Task directions: All lines from the one including "Given: Toggle the Super Search button label" to the bottom of the entries below should be repeated exactly, both ends kept.

[Collected data entries]
______

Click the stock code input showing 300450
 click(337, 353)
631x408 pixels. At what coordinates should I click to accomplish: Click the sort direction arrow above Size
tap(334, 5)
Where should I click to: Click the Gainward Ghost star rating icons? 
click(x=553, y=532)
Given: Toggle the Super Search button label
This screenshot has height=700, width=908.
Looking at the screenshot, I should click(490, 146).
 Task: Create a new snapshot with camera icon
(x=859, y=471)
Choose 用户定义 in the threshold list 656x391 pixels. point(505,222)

______

Completed task:
Given: Toggle the Super Search button label
This screenshot has height=700, width=908.
Looking at the screenshot, I should click(490, 146).
 Task: Create a new snapshot with camera icon
(x=859, y=471)
Choose 用户定义 in the threshold list 656x391 pixels. point(505,222)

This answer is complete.